Check every line in the listing below for "version". Copy the ones where it occurs.

== RECORDED INFORMATION ==
Segment Open

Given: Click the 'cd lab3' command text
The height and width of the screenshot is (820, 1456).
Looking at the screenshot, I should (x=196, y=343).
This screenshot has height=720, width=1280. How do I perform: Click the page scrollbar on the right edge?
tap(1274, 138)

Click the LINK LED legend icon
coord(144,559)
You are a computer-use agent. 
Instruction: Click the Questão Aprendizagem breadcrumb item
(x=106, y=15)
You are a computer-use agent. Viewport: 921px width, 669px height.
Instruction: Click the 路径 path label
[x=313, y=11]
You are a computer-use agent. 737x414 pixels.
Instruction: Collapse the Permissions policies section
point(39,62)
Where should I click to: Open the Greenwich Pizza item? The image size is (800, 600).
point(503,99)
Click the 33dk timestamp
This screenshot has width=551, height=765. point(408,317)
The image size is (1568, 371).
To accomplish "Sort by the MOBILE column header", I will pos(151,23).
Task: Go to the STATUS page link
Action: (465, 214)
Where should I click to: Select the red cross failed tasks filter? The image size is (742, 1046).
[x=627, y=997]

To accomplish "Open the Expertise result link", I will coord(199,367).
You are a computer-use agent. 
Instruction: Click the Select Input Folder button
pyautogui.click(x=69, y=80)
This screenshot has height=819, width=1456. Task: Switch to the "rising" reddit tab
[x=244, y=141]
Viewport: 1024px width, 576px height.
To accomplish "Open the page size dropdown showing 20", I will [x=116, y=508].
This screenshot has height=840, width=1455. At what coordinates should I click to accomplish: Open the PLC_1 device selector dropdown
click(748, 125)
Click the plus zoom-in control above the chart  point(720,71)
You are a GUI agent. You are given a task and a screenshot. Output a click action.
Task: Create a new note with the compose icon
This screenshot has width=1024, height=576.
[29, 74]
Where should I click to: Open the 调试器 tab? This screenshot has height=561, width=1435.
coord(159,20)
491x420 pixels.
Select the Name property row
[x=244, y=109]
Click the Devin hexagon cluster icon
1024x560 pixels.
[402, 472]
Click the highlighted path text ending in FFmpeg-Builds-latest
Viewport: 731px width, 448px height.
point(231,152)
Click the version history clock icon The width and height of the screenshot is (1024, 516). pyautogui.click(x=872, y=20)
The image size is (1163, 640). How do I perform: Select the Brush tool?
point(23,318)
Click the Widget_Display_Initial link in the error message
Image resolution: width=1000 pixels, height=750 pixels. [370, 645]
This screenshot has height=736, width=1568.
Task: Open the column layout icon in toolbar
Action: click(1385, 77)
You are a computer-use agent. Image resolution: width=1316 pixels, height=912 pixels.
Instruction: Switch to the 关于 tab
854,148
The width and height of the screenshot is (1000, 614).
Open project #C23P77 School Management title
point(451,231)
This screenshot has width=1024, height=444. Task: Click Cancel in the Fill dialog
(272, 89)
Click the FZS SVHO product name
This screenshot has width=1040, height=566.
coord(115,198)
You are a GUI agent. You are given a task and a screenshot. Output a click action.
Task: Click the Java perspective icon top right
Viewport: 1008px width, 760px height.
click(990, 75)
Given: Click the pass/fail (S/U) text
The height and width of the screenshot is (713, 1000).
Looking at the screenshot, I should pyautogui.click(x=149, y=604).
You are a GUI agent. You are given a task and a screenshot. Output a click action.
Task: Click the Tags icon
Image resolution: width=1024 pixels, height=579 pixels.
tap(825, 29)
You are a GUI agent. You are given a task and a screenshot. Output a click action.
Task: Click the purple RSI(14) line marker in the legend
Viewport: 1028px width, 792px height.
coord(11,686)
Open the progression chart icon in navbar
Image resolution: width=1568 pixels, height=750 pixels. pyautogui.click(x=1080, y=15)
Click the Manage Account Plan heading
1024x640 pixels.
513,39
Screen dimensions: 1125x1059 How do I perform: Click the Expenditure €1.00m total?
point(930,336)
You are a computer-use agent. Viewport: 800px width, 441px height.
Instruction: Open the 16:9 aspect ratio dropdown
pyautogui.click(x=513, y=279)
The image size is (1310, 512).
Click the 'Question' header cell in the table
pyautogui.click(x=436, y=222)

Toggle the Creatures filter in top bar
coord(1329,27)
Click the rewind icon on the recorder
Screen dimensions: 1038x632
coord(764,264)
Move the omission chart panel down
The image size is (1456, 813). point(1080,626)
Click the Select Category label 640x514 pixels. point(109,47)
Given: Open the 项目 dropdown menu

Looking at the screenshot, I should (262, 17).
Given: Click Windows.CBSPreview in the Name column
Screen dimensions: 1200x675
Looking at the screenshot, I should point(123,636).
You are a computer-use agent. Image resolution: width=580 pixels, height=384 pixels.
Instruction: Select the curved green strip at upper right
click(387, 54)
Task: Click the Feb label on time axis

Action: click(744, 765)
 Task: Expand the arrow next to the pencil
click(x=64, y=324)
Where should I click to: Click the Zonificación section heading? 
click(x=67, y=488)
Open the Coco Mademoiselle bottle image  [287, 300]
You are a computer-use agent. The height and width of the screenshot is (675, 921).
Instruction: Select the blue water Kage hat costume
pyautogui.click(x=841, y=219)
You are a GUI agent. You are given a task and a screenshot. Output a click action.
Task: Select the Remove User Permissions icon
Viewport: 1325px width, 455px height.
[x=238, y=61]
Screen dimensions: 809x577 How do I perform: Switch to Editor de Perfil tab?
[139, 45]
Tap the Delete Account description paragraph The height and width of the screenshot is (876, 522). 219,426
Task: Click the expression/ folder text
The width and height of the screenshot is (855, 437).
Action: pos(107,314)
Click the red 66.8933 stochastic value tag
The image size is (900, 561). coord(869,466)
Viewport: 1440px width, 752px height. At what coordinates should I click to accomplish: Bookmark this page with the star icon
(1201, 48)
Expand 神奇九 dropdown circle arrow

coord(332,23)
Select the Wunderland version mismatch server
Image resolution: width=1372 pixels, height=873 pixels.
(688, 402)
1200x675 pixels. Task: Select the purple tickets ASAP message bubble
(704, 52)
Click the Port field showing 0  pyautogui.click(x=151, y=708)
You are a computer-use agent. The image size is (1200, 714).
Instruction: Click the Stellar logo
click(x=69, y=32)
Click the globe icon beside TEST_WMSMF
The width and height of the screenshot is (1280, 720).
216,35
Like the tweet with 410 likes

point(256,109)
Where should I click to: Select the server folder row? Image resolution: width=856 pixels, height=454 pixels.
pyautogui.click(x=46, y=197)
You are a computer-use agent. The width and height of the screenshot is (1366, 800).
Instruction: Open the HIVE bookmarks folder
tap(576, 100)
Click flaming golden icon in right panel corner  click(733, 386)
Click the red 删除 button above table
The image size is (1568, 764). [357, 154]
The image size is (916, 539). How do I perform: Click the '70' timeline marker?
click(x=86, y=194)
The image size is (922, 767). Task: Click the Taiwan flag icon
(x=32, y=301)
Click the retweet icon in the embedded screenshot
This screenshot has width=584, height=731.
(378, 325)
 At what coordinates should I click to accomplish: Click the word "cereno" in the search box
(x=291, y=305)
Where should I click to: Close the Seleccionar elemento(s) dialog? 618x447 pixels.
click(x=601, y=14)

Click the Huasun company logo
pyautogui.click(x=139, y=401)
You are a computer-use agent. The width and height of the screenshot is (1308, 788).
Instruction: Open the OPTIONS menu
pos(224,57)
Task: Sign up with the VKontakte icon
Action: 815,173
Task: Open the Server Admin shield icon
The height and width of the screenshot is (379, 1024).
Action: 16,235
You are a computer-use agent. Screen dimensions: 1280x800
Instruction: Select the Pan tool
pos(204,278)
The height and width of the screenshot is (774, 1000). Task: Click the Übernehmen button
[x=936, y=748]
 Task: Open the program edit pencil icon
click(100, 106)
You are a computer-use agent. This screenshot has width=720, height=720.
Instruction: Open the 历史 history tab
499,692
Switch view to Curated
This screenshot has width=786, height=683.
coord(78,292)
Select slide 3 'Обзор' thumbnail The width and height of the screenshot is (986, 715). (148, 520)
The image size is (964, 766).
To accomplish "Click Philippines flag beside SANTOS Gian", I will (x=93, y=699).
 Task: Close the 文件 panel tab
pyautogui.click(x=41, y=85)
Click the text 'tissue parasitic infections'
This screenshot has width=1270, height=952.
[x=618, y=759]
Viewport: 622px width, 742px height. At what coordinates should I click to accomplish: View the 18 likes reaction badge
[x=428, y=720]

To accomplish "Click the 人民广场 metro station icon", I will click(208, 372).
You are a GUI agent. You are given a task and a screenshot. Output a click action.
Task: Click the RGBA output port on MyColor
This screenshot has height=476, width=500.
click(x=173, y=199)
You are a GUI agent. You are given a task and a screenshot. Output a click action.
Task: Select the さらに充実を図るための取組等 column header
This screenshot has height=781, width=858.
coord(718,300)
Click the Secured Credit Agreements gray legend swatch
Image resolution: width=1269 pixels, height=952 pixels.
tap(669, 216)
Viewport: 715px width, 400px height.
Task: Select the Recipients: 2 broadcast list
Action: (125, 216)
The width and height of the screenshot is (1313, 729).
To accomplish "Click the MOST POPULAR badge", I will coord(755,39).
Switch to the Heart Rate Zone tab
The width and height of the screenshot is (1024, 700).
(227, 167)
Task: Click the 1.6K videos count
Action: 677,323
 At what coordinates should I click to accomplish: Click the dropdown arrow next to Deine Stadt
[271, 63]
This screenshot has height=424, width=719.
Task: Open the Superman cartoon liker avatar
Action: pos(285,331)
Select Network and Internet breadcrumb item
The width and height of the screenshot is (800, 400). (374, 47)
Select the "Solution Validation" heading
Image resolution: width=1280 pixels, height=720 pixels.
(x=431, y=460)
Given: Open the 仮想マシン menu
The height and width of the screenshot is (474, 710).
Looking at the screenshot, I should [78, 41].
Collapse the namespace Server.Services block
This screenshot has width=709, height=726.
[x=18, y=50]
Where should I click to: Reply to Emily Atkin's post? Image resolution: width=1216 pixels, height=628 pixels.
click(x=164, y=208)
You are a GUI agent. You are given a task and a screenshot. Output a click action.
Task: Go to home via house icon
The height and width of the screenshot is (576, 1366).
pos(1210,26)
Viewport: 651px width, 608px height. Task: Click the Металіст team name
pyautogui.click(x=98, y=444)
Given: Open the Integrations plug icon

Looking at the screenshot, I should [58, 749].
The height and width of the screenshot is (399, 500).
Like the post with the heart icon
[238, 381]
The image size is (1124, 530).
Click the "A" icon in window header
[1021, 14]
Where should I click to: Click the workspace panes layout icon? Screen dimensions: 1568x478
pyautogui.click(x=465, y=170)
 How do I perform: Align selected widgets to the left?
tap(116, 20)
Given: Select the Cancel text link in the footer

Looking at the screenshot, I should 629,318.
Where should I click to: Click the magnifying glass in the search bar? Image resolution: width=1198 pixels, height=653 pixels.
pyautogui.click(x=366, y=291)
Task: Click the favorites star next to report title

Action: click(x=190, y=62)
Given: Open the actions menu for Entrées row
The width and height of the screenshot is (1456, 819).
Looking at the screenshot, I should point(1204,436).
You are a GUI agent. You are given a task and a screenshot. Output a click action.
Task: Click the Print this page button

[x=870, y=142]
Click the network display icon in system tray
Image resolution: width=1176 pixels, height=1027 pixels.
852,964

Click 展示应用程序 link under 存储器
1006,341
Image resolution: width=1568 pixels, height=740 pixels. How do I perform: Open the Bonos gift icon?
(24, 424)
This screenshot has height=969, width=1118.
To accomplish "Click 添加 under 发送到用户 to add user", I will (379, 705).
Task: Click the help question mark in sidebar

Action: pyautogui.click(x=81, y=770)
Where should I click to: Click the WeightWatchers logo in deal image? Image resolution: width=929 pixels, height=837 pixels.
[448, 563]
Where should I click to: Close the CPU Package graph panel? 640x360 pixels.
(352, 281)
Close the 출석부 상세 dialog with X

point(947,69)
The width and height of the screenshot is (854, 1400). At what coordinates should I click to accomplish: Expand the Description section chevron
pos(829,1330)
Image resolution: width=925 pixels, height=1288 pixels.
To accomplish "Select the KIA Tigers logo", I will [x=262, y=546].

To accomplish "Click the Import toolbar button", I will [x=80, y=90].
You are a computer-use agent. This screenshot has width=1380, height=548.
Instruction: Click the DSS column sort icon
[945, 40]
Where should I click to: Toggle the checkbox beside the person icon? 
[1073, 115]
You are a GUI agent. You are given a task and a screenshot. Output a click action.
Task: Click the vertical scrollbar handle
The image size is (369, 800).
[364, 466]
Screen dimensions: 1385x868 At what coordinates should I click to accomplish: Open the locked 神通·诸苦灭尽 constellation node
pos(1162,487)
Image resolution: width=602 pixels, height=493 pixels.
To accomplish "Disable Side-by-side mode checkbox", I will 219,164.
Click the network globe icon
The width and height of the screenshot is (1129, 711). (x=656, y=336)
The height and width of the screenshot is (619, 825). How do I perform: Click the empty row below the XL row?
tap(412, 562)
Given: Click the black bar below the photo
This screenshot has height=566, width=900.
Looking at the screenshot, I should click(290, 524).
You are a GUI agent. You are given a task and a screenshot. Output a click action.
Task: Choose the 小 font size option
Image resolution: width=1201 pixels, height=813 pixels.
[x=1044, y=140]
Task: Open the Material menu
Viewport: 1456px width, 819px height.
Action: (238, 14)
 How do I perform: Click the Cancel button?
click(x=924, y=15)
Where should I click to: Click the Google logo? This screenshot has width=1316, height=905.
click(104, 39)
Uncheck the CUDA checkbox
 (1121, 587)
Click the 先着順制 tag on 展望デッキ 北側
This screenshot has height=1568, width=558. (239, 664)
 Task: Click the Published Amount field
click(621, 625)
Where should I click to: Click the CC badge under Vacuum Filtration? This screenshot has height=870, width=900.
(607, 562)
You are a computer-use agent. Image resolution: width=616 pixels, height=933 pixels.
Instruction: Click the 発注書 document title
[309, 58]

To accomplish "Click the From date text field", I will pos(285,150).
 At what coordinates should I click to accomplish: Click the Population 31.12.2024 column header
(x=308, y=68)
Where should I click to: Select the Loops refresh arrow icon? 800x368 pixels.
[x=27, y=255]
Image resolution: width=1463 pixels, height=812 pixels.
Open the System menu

Segment Closed

== THE ANSWER ==
Click the version history clock icon The width and height of the screenshot is (1024, 516). pyautogui.click(x=872, y=20)
Select the Wunderland version mismatch server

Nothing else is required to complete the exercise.